Среди моих интересов особое место занимает экономическая история – думаю, по блогу это понятно. Кроме того, с недавних пор меня заинтересовала экономика мира искусства (толчком к возникновению интереса послужило непонимание работы индустрии современного искусства на фоне отсутствия в ней какого-либо заметного способа определения качества работ). Поэтому, конечно, я не могу не обратить своё и ваше внимание на очередную заметку на Воксе, посвящённую экономике изобразительного искусства Италии 17 ст. Интересные цитаты:
A unique dataset established at the Getty Research Institute under the coordination of the art historian Richard Spear (see Spear and Sohm 2010) has put together data on a representative sample of paintings commissioned in Rome during the 1600s. In this sample the average price of still life paintings was about 17 silver scudi, against 25 scudi for genre paintings, 39 for portraits, 66 for landscapes, 73 for battles, and 240 for figurative paintings. These huge differences were largely motivated by the hierarchy of genres in the artistic culture of the time. [...] Such a ranking was well understood between art critics and art collectors.1 Later in the century, it was even codified by the art academies.
[...] in equilibrium painters should be allocated between commissions to the point of equalising the marginal return of each genre. To put this version of the ‘law of one price’ in an extreme way: a square metre of painted canvas commissioned to the same painter from the same patron under the same conditions should be priced independently from what it represents.
It turns out that these differences disappear, and that most of the inter-genre price differential is explained by the variation in average individual heterogeneity across artistic sectors. This suggests that the Baroque labour market for painters was already quite competitive and allocated artists between artistic genres to the point of equalising the marginal return of different genres. In a sense, if figurative paintings were paid more in absolute terms, it was mainly because better painters were engaged in figurative paintings (which also had a larger size on average). On the other side, minor painters could not switch from still lifes to figurative paintings to earn extra profits because they would have been paid less than other painters. How much less? Exactly enough to make them indifferent between genres.

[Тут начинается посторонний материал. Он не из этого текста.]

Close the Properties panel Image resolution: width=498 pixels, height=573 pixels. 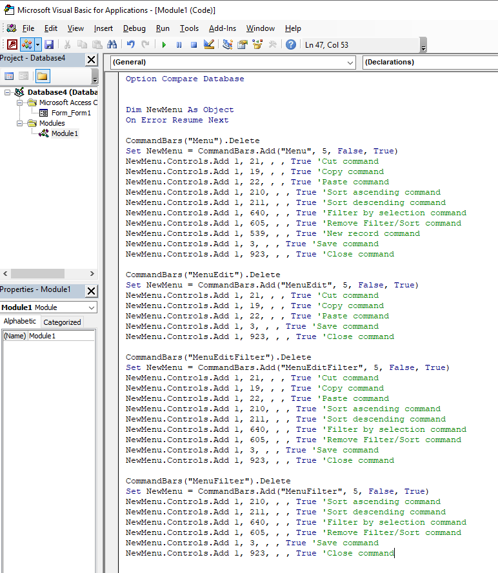(91, 291)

We did however find some evidence of residual price differences at the employer level: some patrons paid systematically more than others. These differences can be explained in terms of efficiency wages to induce effort in the production of artistic quality. In some cases, as for St Peter’s Basilica or the top noble families (the Medici, the Gonzaga, and foreign kings), higher prices, up to four times as ordinary, were paid to induce more effort and therefore quality (Shapiro and Stiglitz 1984).
According to the Nelson-Zeckhauser hypothesis, we should expect stronger incentive mechanisms to induce quality and higher prices for paintings addressed to private chapels compared to common religious commissions (financed by the churches or other religious institutions) and especially compared to other private commissions which were not necessarily destined to public display (those for private palaces and collections). This is exactly what we find, with a 70% price premium for identical paintings destined to private chapels rather than private collections.